→ QUESTIONS:
A) Decide whether each statement below agrees with the section on in-memory datasets. Answer yes or no for each, and quote the deciding words of the text exactly.
(i) The random array created in the example is 64 by 64 by 64.
(ii) The sim_time keyword gives the simulation time in minutes.
(iii) The example dataset treats the array as a density field in a cubic domain with an edge size of 3 Mpc.
B) Answer these questions about the section on in-memory datasets, each on its own line.
(i) In which programming language were the notebooks reproduced?
(ii) What kind of value does the periodicity keyword take?
(iii) Into how many chunks does the example divide the domain?
C) Write out the passage of the section on in-memory datasets starting with "In-Memory Datasets" and going on through "create Dataset objects.", swapping "YT" for "the yt library".

[[ EXCERPT TO READ open ]]

In-Memory Datasets

This section shows how to load generic array (grid-based) and particle data that resides in memory into YT to create Dataset objects.

Note

This section is essentially a copy of the IPython notebooks Loading Generic Array Data and Loading Generic Particle Data from the yt Documentation. They have been reproduced here using Julia code to show how to generate generic Datasets for use with YT.

Generic Unigrid Data

The most common example on in-memory or “generic” data is that of data that is generated in memory from the currently running script or notebook. In this example, we’ll just create a 3-D array of random floating-point data:

arr = rand(64,64,64)

To load this data into YT, we need to associate it with a field. The data dictionary consists of one or more fields, each consisting of a tuple of an Array and a unit string. Then, we can call load_uniform_grid:

data = Dict()
data["density"] = (arr, "g/cm**3")
bbox = [-1.5 1.5; -1.5 1.5; -1.5 1.5]
ds = YT.load_uniform_grid(data, [64,64,64]; length_unit="Mpc", bbox=bbox, nprocs=64)

load_uniform_grid takes the following arguments and optional keywords:

  • data : This is a dict of numpy arrays, where the keys are the field names
  • domain_dimensions : The domain dimensions of the unigrid
  • length_unit : The unit that corresponds to code_length, can be a string, tuple, or floating-point number
  • bbox : Size of computational domain in units of code_length
  • nprocs : If greater than 1, will create this number of subarrays out of data
  • sim_time : The simulation time in seconds
  • mass_unit : The unit that corresponds to code_mass, can be a string, tuple, or floating-point number
  • time_unit : The unit that corresponds to code_time, can be a string, tuple, or floating-point number
  • velocity_unit : The unit that corresponds to code_velocity
  • magnetic_unit : The unit that corresponds to code_magnetic, i.e. the internal units used to represent magnetic field strengths.
  • periodicity : A tuple of booleans that determines whether the data will be treated as periodic along each axis

This example creates a yt-native dataset ds that will treat your array as a density field in cubic domain of 3 Mpc edge size and simultaneously divide the domain into nprocs = 64 chunks, so that you can take advantage of the underlying parallelism.

[[ EXCERPT TO READ closed ]]
[[ DATA UNDER STUDY open ]]

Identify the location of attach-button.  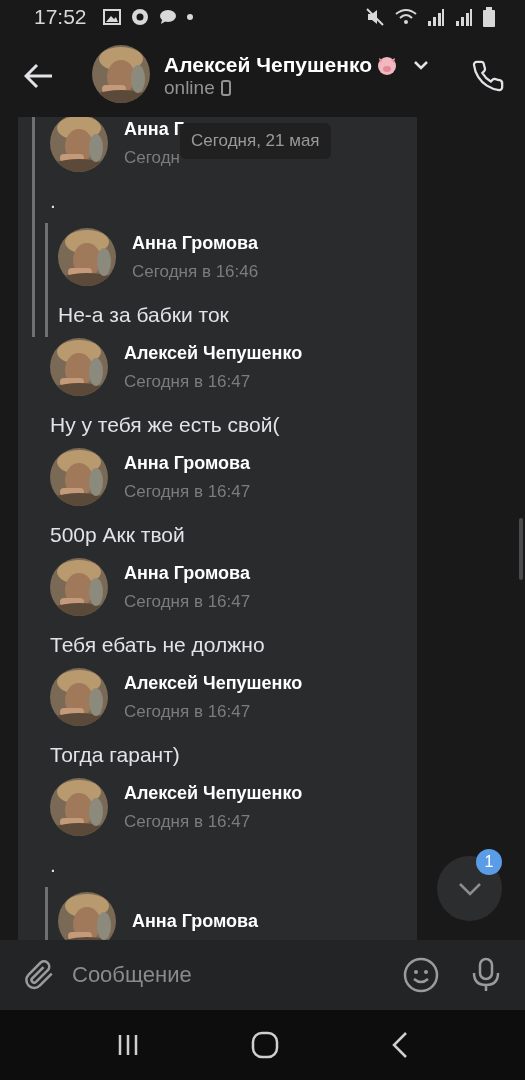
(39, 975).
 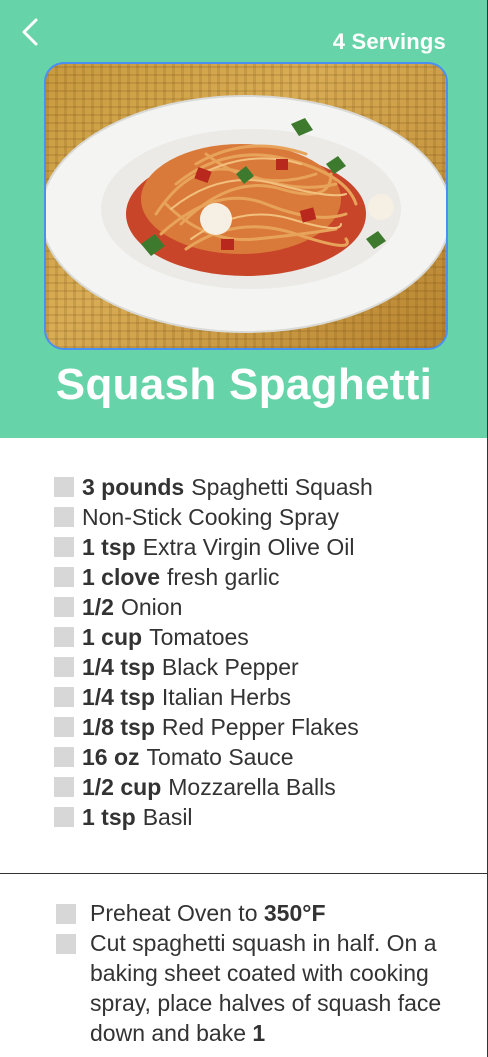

[[ DATA UNDER STUDY closed ]]
[[ DATA UNDER STUDY open ]]

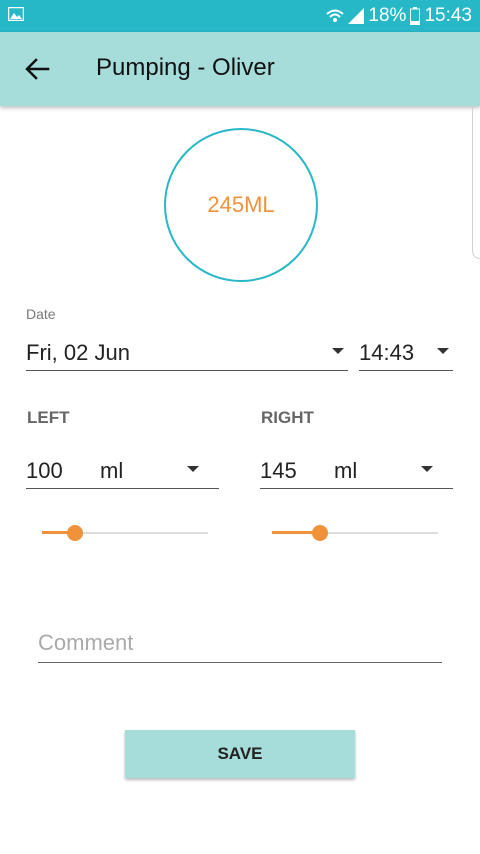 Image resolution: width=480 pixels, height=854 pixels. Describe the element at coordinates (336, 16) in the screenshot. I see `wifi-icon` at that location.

[[ DATA UNDER STUDY closed ]]
[[ DATA UNDER STUDY open ]]

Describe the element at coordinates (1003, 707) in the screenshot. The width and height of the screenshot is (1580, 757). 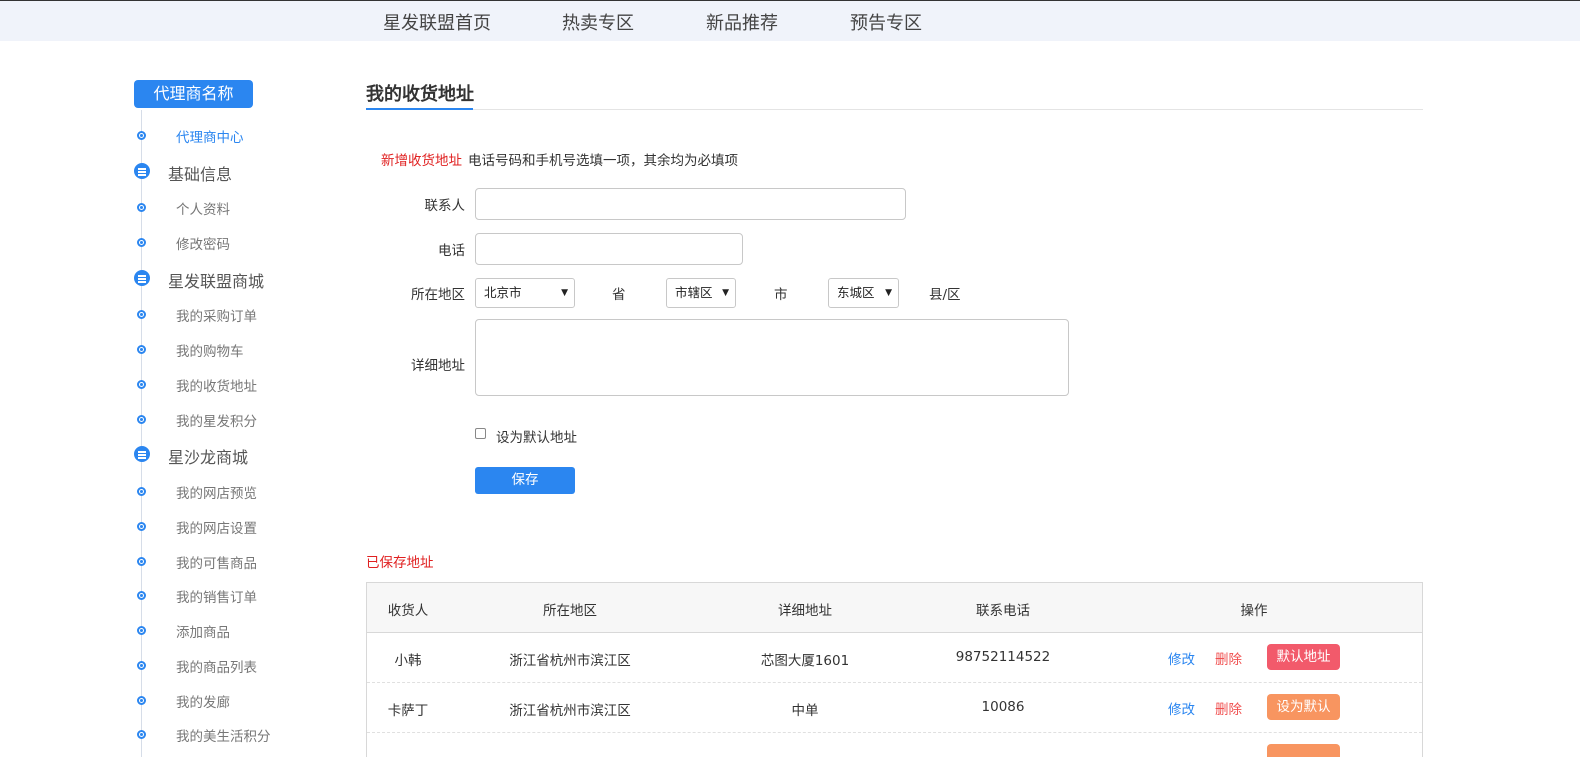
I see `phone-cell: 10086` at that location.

[[ DATA UNDER STUDY closed ]]

→ PER-TASK OUTPUTS:
A)
(i) Yes: "arr = rand(64,64,64)"
(ii) No: "sim_time : The simulation time in seconds"
(iii) Yes: "will treat your array as a density field in cubic domain of 3 Mpc edge size"

B)
(i) Julia.
(ii) A tuple of booleans.
(iii) 64.

C)
In-Memory Datasets

This section shows how to load generic array (grid-based) and particle data that resides in memory into the yt library to create Dataset objects.